→ DATA EXTRACTS:

■ ■ ■

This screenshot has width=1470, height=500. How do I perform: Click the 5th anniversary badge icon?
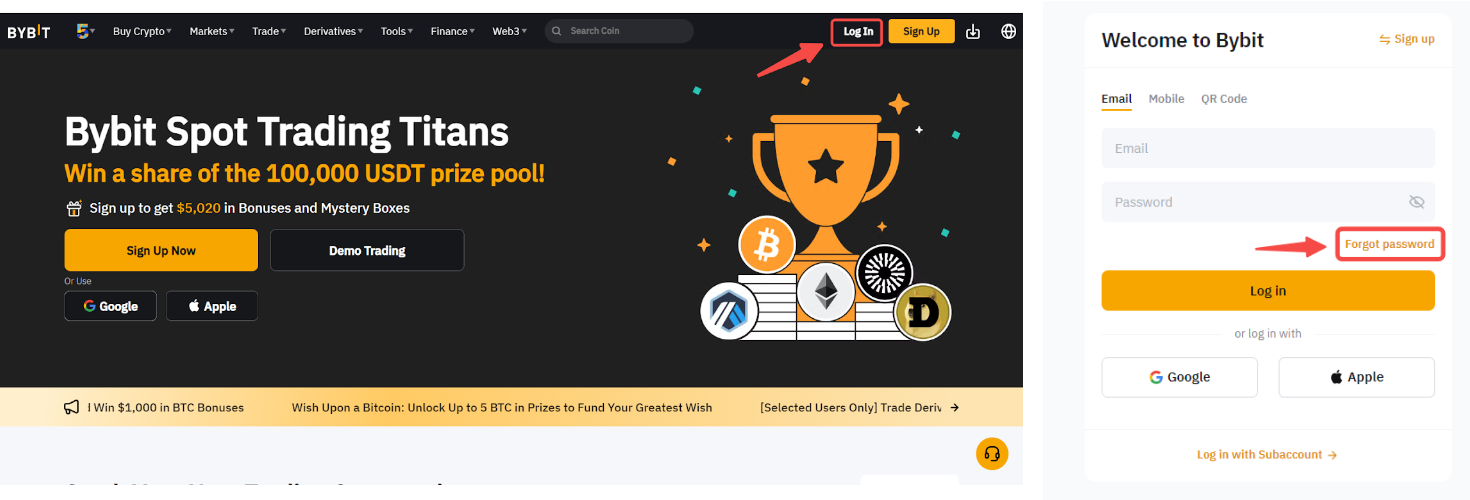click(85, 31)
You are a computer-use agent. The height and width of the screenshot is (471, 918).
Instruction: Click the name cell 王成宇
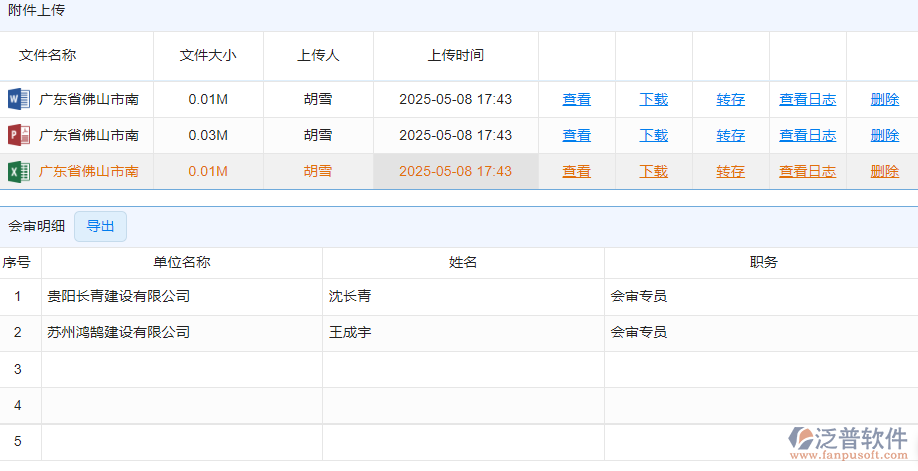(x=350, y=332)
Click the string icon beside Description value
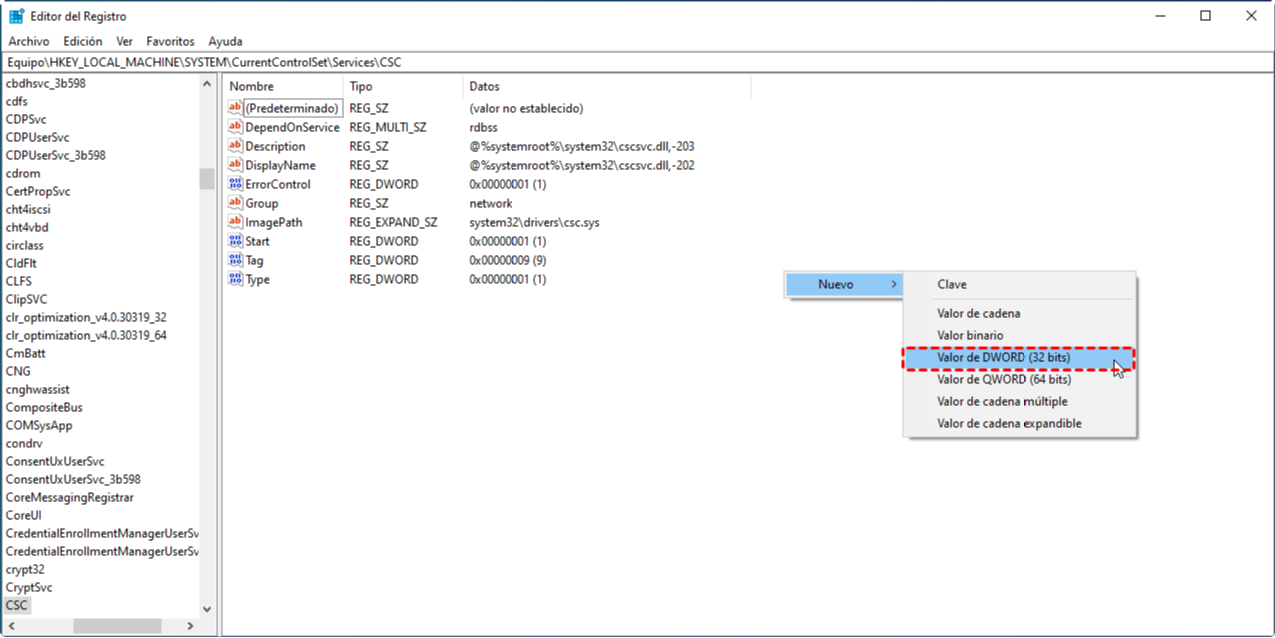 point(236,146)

■ ■ ■

→ PROMPT:
Give each record above back word for word, but carry over none of the pictures.

→ YOUR SOLUTION:
This screenshot has width=1470, height=500. How do I perform: Click the 5th anniversary badge icon?
click(85, 31)
You are a computer-use agent. The height and width of the screenshot is (471, 918).
Instruction: Click the name cell 王成宇
(x=350, y=332)
Click the string icon beside Description value
 point(236,146)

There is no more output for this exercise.